Excerpted data:
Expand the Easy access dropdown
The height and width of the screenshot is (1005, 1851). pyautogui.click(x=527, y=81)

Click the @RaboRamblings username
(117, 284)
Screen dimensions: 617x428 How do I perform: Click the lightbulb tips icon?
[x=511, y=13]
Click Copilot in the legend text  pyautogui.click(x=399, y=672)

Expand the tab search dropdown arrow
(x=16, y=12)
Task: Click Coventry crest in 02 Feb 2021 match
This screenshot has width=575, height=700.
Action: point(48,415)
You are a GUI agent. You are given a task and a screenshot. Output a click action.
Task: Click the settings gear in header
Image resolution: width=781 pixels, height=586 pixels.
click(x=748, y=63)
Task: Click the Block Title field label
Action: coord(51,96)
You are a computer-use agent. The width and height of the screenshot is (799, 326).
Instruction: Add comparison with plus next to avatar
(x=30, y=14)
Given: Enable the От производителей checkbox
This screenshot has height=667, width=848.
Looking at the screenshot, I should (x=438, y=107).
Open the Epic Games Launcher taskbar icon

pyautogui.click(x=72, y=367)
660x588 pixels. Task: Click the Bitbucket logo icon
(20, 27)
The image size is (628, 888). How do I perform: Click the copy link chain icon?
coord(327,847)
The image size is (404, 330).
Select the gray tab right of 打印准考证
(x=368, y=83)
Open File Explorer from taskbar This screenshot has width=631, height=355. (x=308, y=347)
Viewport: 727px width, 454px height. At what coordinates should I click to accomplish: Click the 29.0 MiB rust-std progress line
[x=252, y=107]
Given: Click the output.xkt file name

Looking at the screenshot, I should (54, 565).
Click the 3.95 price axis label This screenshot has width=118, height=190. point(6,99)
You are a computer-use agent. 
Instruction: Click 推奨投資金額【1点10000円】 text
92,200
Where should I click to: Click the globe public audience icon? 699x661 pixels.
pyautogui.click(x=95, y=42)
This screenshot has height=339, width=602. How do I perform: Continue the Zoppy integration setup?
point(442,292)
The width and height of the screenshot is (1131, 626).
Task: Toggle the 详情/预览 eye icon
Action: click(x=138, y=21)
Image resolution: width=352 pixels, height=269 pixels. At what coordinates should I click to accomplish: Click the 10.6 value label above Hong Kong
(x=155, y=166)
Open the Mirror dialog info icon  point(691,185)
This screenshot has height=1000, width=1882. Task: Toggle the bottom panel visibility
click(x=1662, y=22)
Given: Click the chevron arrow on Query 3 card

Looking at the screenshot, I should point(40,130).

Do this:
Rewrite all of the records above, replacing "taskbar" with "dock" wherever it appears and changing nothing else.

Expected answer:
Expand the Easy access dropdown
The height and width of the screenshot is (1005, 1851). pyautogui.click(x=527, y=81)

Click the @RaboRamblings username
(117, 284)
Screen dimensions: 617x428 How do I perform: Click the lightbulb tips icon?
[x=511, y=13]
Click Copilot in the legend text  pyautogui.click(x=399, y=672)

Expand the tab search dropdown arrow
(x=16, y=12)
Task: Click Coventry crest in 02 Feb 2021 match
This screenshot has width=575, height=700.
Action: point(48,415)
You are a GUI agent. You are given a task and a screenshot. Output a click action.
Task: Click the settings gear in header
Image resolution: width=781 pixels, height=586 pixels.
click(x=748, y=63)
Task: Click the Block Title field label
Action: coord(51,96)
You are a computer-use agent. The width and height of the screenshot is (799, 326).
Instruction: Add comparison with plus next to avatar
(x=30, y=14)
Given: Enable the От производителей checkbox
This screenshot has height=667, width=848.
Looking at the screenshot, I should (x=438, y=107).
Open the Epic Games Launcher dock icon

pyautogui.click(x=72, y=367)
660x588 pixels. Task: Click the Bitbucket logo icon
(20, 27)
The image size is (628, 888). How do I perform: Click the copy link chain icon?
coord(327,847)
The image size is (404, 330).
Select the gray tab right of 打印准考证
(x=368, y=83)
Open File Explorer from dock This screenshot has width=631, height=355. (x=308, y=347)
Viewport: 727px width, 454px height. At what coordinates should I click to accomplish: Click the 29.0 MiB rust-std progress line
[x=252, y=107]
Given: Click the output.xkt file name

Looking at the screenshot, I should (54, 565).
Click the 3.95 price axis label This screenshot has width=118, height=190. point(6,99)
You are a computer-use agent. 
Instruction: Click 推奨投資金額【1点10000円】 text
92,200
Where should I click to: Click the globe public audience icon? 699x661 pixels.
pyautogui.click(x=95, y=42)
This screenshot has height=339, width=602. How do I perform: Continue the Zoppy integration setup?
point(442,292)
The width and height of the screenshot is (1131, 626).
Task: Toggle the 详情/预览 eye icon
Action: click(x=138, y=21)
Image resolution: width=352 pixels, height=269 pixels. At what coordinates should I click to accomplish: Click the 10.6 value label above Hong Kong
(x=155, y=166)
Open the Mirror dialog info icon  point(691,185)
This screenshot has height=1000, width=1882. Task: Toggle the bottom panel visibility
click(x=1662, y=22)
Given: Click the chevron arrow on Query 3 card

Looking at the screenshot, I should point(40,130).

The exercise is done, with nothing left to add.